Commercial Composting vs. Home Composting: What’s the Difference?

What is Composting?
Composting is the process of turning organic materials into a nutrient-rich resource to be used with soil. Through a controlled process that utilizes water, plant, and food waste, these materials are decomposed at an accelerated rate.

What Is Commercial Composting?
Commercial composting, also referred to as industrial composting, is composting on a larger scale than at-home composting.

Waste piles are carefully monitored and managed, allowing for the decomposition of materials that home compost piles would usually have difficulty with because they are not continuously controlled or managed.

How Does Commercial Composting Work?
If commercial composting is available in your area, collection bins are distributed to homes and businesses to gather organic waste.

The bin is then collected and the contents are added to large composting piles at the composting facility.

There, one of three methods is used to process the organic matter:

Windrows: long rows of waste are aerated by mechanical turning.

In-vessel: waste is placed into a controlled vessel and physically turned.

Aerated static pile: piles of waste are layered with branches or wood chips to allow the passage of air and a network of check here pipes move air through each pile.

What Is At-Home Composting?
At-home composting, also referred to as residential composting, is the process of performing composting on a small scale.

Composting piles can be kept indoors or outdoors and are usually kept in a bin.

How Does Residential Composting Work?
Compost piles or bins are kept in a shady area and maintained with moisture, green waste, and proper turning.

Piles are kept moist to facilitate decomposition.
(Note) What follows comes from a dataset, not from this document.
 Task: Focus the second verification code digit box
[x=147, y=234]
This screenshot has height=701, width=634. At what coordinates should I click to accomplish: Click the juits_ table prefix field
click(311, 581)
When composting is done at home, the process can take up to two years to produce usable compost.

So, What’s The Difference Between Home Vs Commercial Composting?
Home composting cannot process as many types of organic matter as commercial composting can. Some materials, like compostable foodservice products, will not decompose fully in an at-home composting pile.

Compost made in a commercial composting site can be resold into the community and used to fertilize soil.

Organic material accepted at commercial composting sites tends to require higher constant composting temperatures than material recommended to be added into at-home piles.